● Source
+---+

Re: master plpython check fails on Solaris 10

От
Tom Lane
Дата:
Marina Polyakova <m.polyakova@postgrespro.ru> writes:
> On 14-02-2018 3:43, Peter Eisentraut wrote:
>> OK, can you get some kind of stack trace or other debugging 
>> information?

> I got this backtrace from gdb:

Hmm, so the only question in my mind is how did this ever work for anyone?

The basic problem here is that, instead of using the
ErrorContextCallback.arg field provided for the purpose,
plpython_error_callback is using PLy_current_execution_context()
to try to identify the context it's supposed to report on.
In the example, that points to the context associated with the
inner DO block, not with the outer procedure.  That context
looks like it should reliably have curr_proc->proname == NULL,
so how come this test case doesn't crash for everybody?

In any case the expected output for the transaction_test4
case is obviously wrong.  Rather than reporting the transaction_test4
function and then the inner DO block, it's reporting 2 levels
of transaction_test4.  That seems to trace directly to both levels
of error context callback looking at the same execution context.

+---+

● Requirements
A. List every person named in the post about the plpython check failing on Solaris 10.
B. In the post about the plpython check failing on Solaris 10, which field does plpython_error_callback fail to use even though it is provided for the purpose?
C. Continue the post about the plpython check failing on Solaris 10 from the point where it stops.

● Given records
+---+

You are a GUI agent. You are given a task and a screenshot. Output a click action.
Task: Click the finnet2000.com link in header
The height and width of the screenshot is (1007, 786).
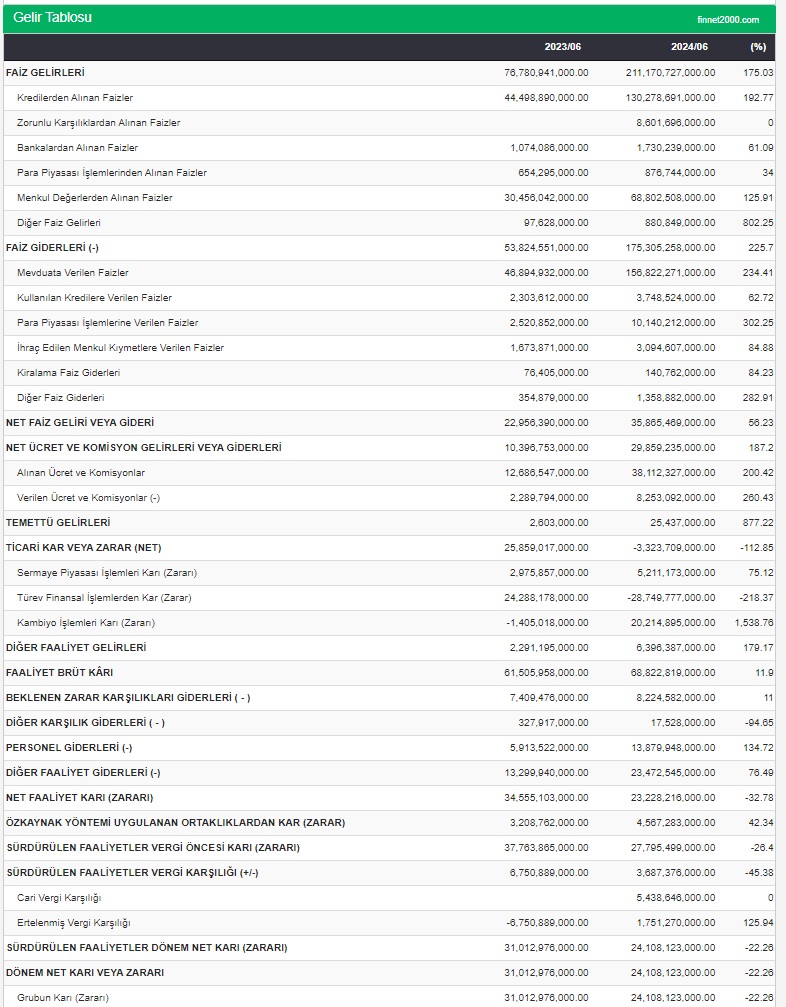tap(728, 19)

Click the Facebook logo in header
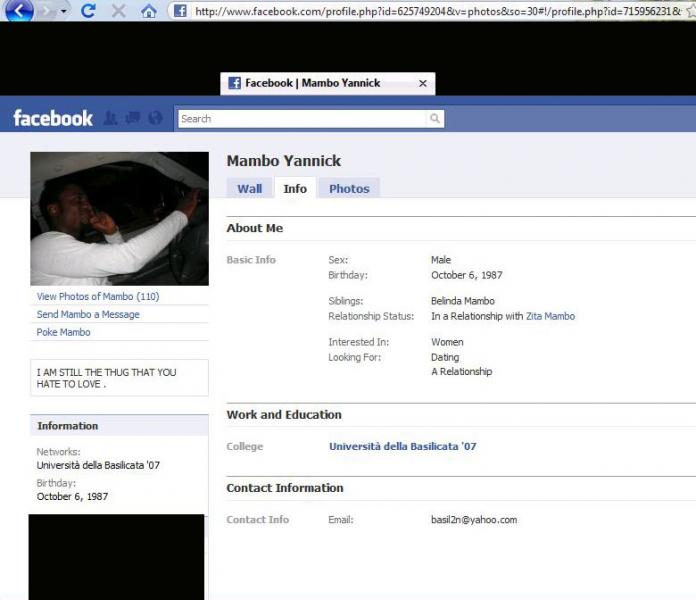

+---+

● Task-by-task answers
A. Tom Lane, Marina Polyakova, Peter Eisentraut

B. The ErrorContextCallback.arg field.

C.
I think we need to fix the error callback code so that it
uses the "arg" field to find the relevant procedure, and that
that's a back-patchable fix, because nested plpython functions
would show this up as wrong in any case.  That would also let us
undo the not-terribly-safe practice of having code between the
PLy_push_execution_context call and the PG_TRY that is supposed
to ensure the context gets popped again.

While I'm bitching ... I wonder how long it's been since the
comment for PLy_procedure_name() had anything to do with its
actual behavior.

            regards, tom lane


Re: master plpython check fails on Solaris 10

От
Tom Lane
Дата:
I wrote:
> so how come this test case doesn't crash for everybody?

I traced through this, and what I see is that the error information
constructed at the time of the inner ereport includes

    0x1f98528 "invalid transaction termination", detail = 0x0, detail_log =
    0x0, hint = 0x0, context =
    0x1f98598 "PL/Python anonymous code block\nSQL statement \"DO LANGUAGE plpythonu $x$ plpy.commit() $x$\"\nPL/Python
function\"(null)\"", message_id =  
    0xa0fc50 "invalid transaction termination", schema_name = 0x0,

So, in fact, we *are* passing a null pointer to sprintf here.
Apparently, none of the machines in the buildfarm crash on that,
or at least none of the ones building plpython do, which is
pretty troubling from a test coverage standpoint.  I suggest that
it might be a good idea to insert an "Assert(strvalue != NULL)"
in src/port/snprintf.c, approx. line 748, so that at least the
machines using that fallback implementation are guaranteed to
whine about this type of mistake.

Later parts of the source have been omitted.